=== WHAT NEEDS TO BE DONE ===
Below are some records. Write out exactly their lines from the one with "The width and height of the screenshot is (348, 255)." through the one with "You are a computer-use", and leave the pictures behind.

----- EXTRACTED DATA -----

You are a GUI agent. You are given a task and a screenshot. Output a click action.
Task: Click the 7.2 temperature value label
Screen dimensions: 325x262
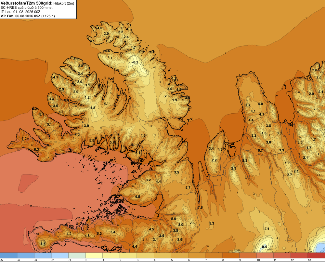coord(24,139)
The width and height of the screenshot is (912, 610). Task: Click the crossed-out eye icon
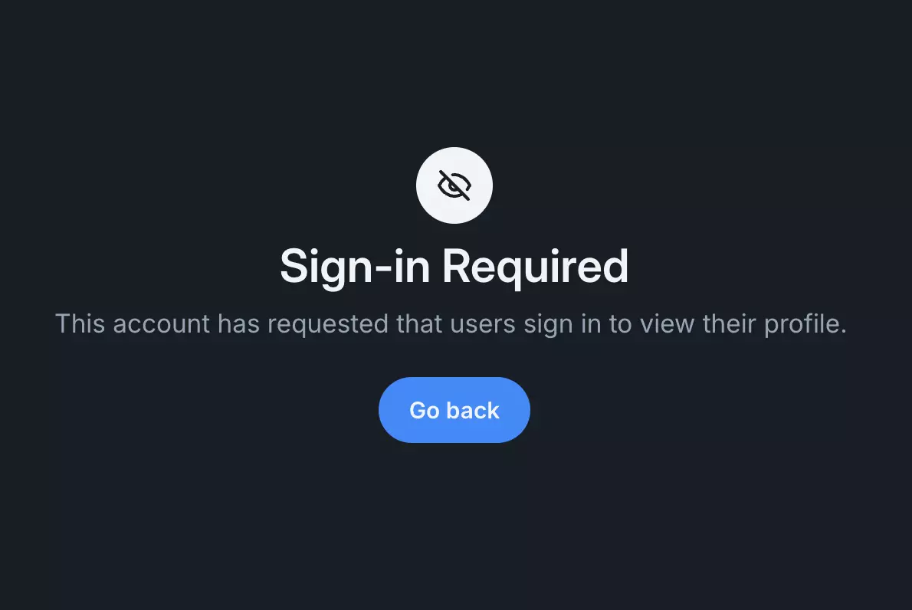pos(454,185)

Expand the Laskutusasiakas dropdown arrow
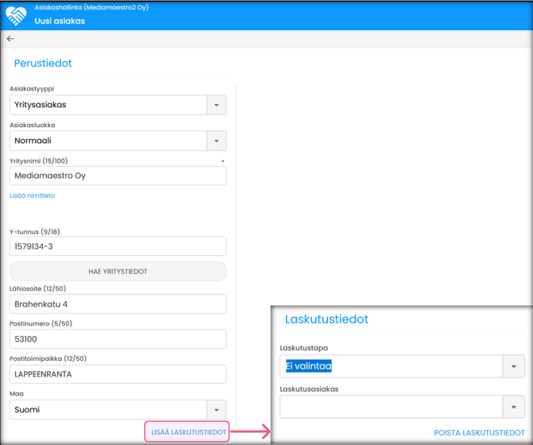pyautogui.click(x=514, y=407)
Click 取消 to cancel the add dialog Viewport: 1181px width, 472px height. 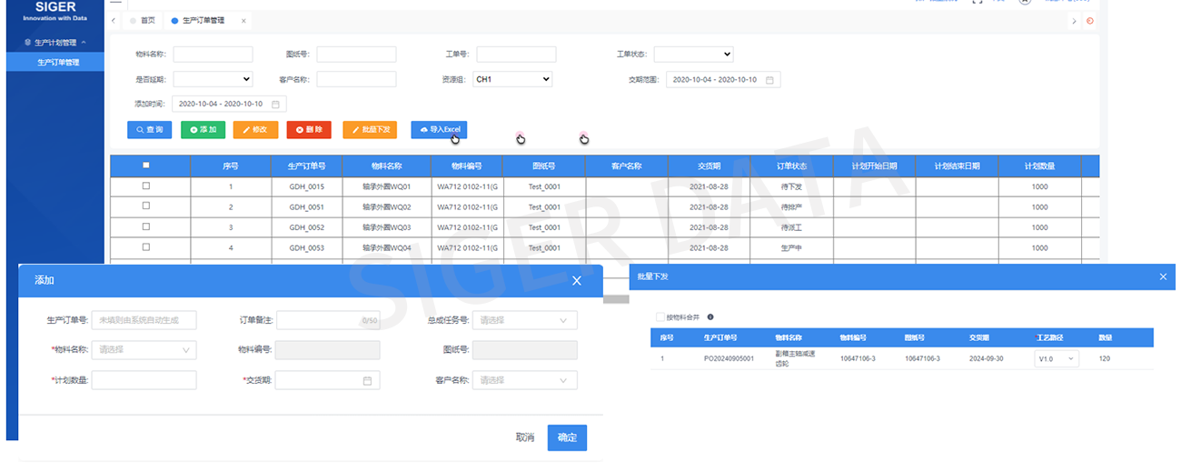(x=525, y=437)
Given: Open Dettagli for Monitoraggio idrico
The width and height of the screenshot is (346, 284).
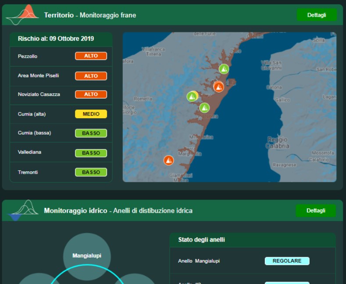Looking at the screenshot, I should click(316, 210).
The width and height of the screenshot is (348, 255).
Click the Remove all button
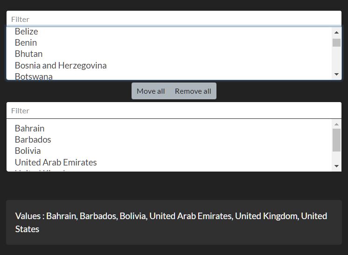point(193,91)

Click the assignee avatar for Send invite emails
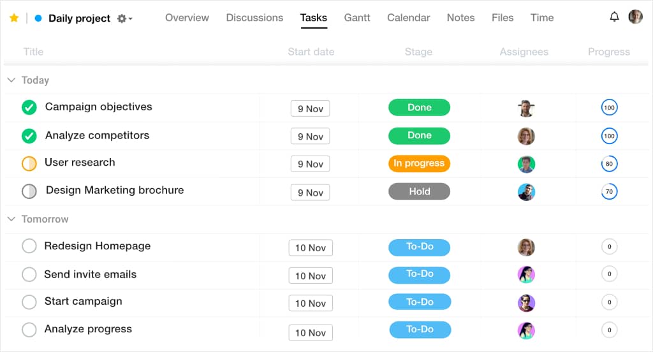(x=525, y=274)
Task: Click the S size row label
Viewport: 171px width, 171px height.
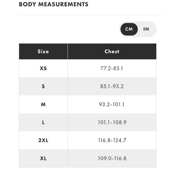Action: pyautogui.click(x=43, y=86)
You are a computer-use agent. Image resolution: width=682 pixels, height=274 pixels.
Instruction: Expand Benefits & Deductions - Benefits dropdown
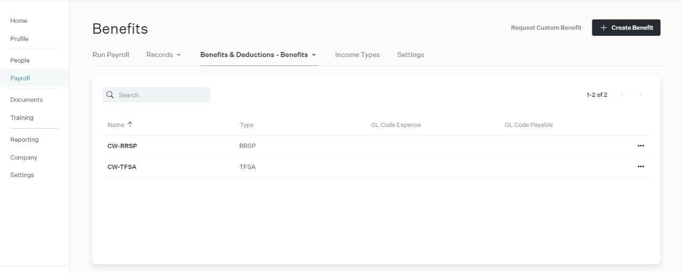[x=258, y=55]
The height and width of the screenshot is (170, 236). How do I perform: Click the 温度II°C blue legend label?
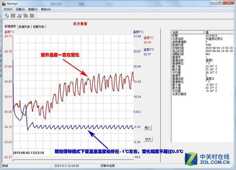pos(149,50)
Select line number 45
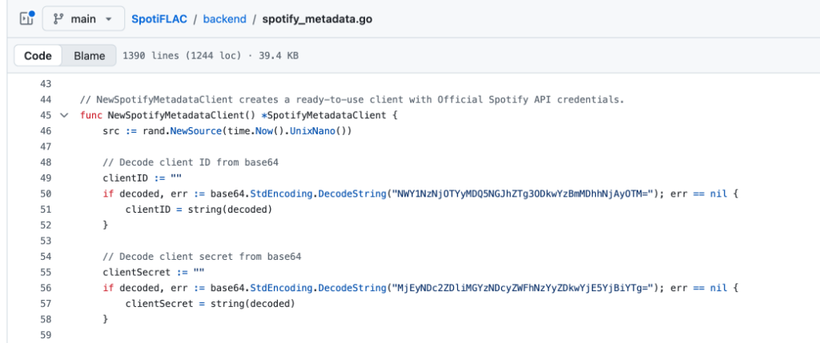Screen dimensions: 820x343 click(x=45, y=115)
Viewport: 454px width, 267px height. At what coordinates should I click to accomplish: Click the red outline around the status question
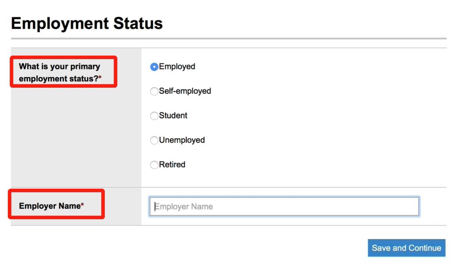click(x=63, y=57)
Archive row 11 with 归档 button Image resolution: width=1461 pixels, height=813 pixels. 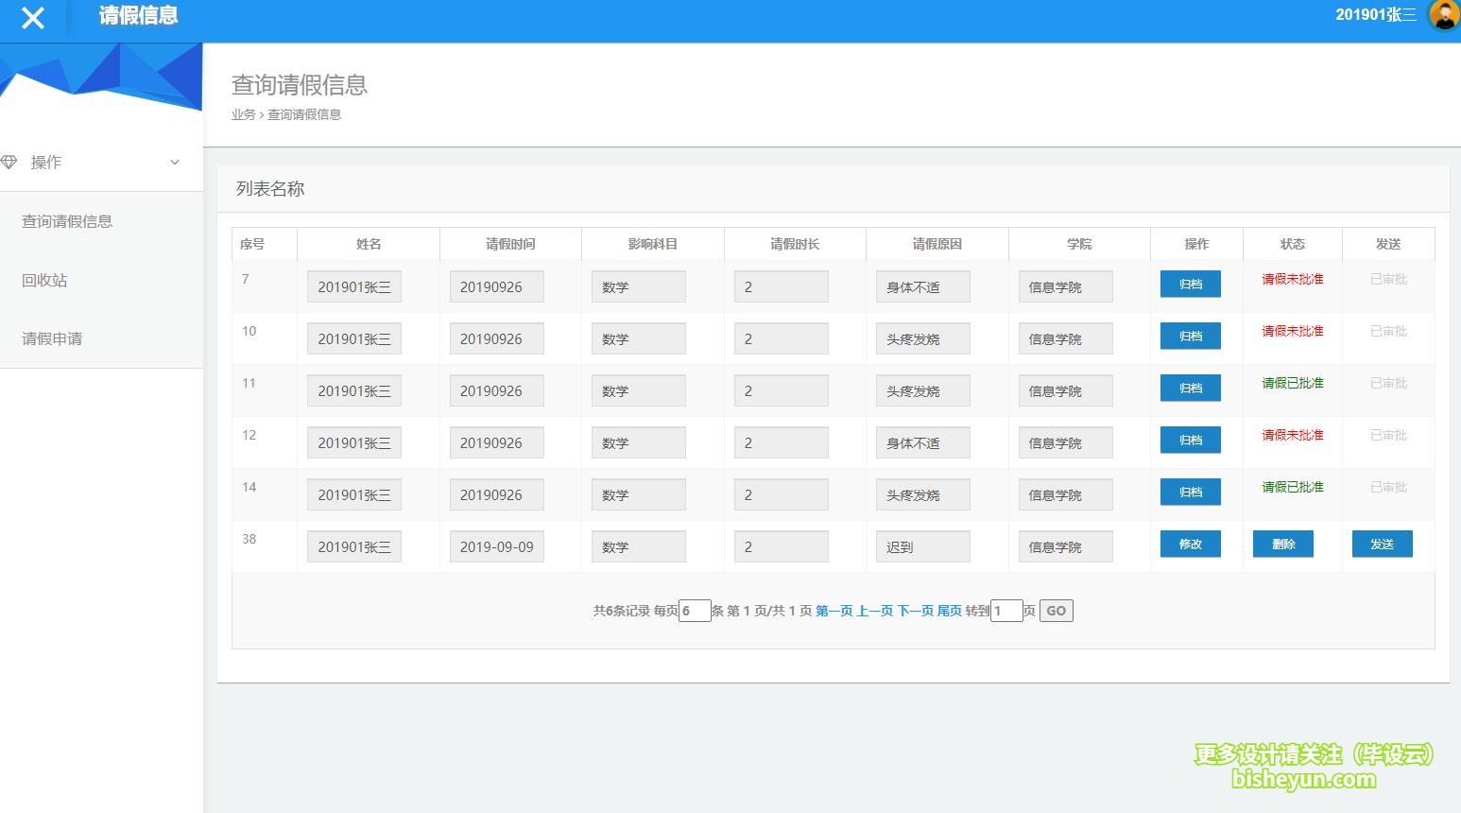pos(1191,388)
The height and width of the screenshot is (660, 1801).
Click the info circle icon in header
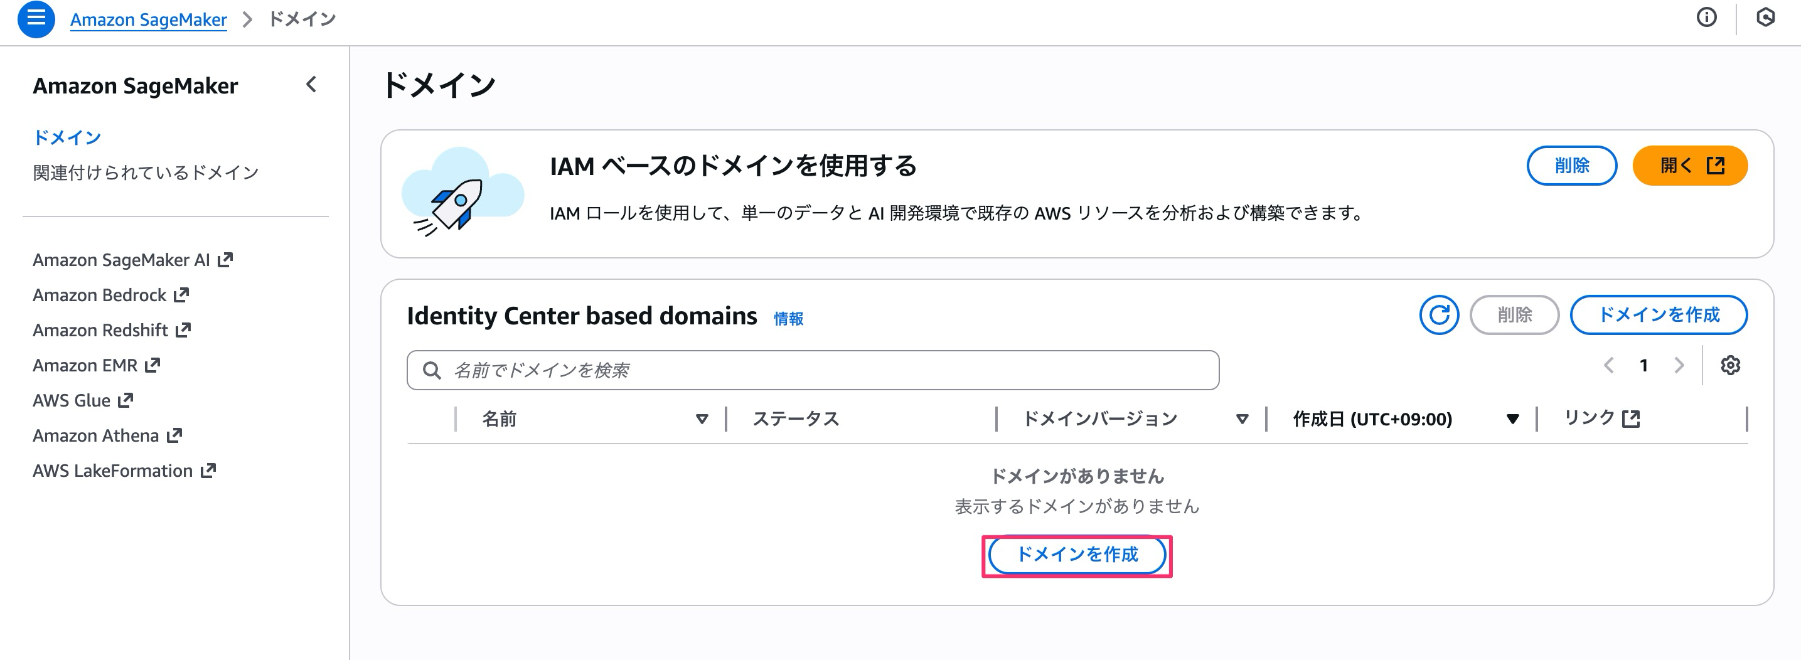click(x=1706, y=17)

-----

=== RESPONSE BOX ===
The width and height of the screenshot is (348, 255).
Click the Remove all button
point(193,91)

Click the assignee avatar for Send invite emails
(x=525, y=274)
Task: Click the S size row label
Viewport: 171px width, 171px height.
Action: pyautogui.click(x=43, y=86)
You are a computer-use agent. Image resolution: width=682 pixels, height=274 pixels.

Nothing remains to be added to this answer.